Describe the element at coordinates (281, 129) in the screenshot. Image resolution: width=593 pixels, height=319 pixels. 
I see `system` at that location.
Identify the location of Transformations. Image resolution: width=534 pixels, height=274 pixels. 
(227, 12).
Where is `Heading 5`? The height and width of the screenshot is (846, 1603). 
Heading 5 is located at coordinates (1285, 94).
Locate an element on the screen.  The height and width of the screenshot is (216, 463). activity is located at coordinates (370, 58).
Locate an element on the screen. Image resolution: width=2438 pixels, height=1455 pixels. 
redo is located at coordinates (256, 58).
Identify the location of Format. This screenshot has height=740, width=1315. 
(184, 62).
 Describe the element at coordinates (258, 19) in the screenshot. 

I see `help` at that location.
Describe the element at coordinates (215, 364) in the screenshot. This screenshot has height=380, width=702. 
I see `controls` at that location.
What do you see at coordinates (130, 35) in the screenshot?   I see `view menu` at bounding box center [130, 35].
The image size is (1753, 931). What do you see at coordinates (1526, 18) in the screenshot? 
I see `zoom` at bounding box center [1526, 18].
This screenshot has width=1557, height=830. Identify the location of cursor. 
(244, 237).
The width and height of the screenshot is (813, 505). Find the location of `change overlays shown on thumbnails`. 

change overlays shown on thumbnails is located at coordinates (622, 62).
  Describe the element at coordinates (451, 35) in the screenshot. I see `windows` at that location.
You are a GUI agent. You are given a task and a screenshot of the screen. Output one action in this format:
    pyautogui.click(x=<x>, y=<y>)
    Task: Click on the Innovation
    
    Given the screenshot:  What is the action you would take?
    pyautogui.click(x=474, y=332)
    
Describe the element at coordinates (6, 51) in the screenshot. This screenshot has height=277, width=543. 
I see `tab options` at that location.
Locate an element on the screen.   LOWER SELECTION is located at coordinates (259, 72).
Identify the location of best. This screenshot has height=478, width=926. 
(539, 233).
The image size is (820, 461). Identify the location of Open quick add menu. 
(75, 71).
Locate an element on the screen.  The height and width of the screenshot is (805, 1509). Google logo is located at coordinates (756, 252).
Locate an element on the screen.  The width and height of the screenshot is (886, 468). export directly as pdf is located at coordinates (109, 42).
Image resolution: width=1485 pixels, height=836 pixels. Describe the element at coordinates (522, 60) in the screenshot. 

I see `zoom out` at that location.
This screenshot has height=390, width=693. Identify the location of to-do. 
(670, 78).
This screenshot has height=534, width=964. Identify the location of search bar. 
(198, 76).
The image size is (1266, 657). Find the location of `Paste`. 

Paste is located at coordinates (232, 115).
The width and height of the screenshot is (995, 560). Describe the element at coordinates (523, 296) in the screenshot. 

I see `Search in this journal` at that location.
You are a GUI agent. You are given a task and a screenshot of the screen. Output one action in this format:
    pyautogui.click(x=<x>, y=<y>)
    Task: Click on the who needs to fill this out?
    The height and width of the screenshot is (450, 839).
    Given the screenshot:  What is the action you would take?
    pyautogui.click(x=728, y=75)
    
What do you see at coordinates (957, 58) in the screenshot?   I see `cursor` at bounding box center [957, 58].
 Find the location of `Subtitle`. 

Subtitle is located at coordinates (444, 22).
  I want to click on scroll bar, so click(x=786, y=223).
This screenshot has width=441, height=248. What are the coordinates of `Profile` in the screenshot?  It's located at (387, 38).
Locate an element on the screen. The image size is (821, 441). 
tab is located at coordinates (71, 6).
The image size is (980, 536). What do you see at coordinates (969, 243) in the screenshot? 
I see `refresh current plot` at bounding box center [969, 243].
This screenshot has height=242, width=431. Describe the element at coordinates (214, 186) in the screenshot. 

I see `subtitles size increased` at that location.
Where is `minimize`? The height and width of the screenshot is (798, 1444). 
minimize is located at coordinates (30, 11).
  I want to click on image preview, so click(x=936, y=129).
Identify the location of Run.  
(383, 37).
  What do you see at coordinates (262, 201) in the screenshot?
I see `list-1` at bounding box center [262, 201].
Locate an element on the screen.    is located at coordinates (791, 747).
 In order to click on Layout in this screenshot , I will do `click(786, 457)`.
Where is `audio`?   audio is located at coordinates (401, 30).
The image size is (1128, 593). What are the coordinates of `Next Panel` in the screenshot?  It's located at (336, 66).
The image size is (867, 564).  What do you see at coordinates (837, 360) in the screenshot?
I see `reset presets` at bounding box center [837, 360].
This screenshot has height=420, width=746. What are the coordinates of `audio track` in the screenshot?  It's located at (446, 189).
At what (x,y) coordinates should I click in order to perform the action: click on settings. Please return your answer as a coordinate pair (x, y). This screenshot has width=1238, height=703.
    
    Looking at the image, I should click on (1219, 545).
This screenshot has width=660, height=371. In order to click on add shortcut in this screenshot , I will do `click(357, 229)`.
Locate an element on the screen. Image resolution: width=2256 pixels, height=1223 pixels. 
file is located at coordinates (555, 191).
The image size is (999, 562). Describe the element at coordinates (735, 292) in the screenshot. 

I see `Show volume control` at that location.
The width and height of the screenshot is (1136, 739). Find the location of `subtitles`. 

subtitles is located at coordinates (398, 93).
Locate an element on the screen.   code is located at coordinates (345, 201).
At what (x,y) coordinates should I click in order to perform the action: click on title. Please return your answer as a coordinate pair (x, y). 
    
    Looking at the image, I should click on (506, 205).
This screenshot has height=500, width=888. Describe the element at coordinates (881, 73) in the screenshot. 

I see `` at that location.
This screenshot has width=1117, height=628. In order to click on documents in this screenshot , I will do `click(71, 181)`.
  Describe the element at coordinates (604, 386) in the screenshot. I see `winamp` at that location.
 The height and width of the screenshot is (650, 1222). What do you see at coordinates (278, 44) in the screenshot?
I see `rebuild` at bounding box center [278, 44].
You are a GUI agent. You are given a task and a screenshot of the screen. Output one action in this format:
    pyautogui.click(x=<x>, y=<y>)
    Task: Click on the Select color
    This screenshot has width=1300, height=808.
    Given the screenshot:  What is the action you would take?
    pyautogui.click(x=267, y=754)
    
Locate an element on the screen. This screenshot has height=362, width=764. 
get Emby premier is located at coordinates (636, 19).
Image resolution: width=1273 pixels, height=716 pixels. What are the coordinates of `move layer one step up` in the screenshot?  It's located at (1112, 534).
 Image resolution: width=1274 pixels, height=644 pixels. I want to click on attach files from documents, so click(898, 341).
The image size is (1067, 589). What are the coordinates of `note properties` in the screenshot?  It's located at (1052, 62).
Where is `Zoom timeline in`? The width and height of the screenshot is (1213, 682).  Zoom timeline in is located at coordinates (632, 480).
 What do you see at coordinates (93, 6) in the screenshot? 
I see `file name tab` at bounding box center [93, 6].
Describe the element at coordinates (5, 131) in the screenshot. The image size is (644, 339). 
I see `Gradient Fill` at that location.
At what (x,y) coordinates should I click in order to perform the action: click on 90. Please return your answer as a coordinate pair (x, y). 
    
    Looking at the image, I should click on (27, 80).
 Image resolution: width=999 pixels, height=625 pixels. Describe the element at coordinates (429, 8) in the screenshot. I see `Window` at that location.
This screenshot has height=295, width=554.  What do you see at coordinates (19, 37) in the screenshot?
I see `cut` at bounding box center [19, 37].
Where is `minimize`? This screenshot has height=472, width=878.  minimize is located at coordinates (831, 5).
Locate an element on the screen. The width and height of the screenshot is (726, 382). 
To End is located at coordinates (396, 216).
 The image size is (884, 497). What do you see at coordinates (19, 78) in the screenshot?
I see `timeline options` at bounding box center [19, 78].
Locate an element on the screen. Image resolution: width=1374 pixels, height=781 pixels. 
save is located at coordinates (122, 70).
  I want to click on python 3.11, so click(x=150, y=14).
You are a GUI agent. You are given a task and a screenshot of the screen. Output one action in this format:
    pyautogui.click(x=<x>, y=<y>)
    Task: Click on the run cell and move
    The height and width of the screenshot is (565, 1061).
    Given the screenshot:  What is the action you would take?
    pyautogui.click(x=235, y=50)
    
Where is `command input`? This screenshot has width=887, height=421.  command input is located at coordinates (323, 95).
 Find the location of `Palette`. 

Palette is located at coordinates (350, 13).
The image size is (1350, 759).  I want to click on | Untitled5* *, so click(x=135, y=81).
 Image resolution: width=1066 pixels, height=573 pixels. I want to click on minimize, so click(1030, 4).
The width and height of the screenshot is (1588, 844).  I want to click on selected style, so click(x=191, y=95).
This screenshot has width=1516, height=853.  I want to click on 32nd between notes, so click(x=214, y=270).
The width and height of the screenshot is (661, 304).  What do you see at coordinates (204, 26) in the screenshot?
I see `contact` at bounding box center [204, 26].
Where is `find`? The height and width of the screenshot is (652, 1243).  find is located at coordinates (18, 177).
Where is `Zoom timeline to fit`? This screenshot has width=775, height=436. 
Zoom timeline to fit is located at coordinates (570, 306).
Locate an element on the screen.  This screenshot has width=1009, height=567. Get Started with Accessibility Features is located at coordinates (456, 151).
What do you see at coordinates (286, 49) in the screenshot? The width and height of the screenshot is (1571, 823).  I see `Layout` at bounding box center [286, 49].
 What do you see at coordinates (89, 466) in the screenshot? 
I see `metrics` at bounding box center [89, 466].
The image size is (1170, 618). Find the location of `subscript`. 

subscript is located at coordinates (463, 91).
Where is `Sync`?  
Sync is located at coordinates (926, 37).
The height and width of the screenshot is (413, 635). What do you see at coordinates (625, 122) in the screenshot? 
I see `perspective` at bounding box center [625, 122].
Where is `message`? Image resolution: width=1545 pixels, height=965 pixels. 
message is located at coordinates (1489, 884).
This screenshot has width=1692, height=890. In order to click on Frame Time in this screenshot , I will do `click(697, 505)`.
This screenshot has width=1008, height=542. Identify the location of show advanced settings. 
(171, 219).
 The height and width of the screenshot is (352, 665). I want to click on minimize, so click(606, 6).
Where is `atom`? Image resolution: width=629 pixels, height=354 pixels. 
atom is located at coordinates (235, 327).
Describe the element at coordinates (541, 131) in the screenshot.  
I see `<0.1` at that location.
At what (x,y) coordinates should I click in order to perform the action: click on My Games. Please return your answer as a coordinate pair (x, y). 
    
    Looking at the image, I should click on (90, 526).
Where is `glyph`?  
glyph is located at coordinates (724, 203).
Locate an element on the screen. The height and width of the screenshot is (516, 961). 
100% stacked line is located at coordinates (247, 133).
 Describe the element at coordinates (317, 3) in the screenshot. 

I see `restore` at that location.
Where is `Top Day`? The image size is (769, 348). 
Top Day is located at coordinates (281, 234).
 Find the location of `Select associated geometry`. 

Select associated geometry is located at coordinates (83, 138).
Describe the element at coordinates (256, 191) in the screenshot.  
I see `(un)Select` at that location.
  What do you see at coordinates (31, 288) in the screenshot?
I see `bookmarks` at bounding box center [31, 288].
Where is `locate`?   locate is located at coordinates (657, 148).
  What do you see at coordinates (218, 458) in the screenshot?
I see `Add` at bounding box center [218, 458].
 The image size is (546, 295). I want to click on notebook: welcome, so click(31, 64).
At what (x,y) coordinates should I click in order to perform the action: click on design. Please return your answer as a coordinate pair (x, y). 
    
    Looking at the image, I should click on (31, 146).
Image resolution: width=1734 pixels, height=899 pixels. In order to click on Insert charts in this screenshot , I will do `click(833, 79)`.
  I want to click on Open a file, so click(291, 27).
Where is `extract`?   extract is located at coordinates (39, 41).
^^^^^^^^
SHORT EXERCISE
Pull out every line of the data above that contains the string "subtitles", and copy each one in full.

CORRECT RESPONSE
I see `subtitles size increased` at that location.
The width and height of the screenshot is (1136, 739). Find the location of `subtitles`. 
subtitles is located at coordinates (398, 93).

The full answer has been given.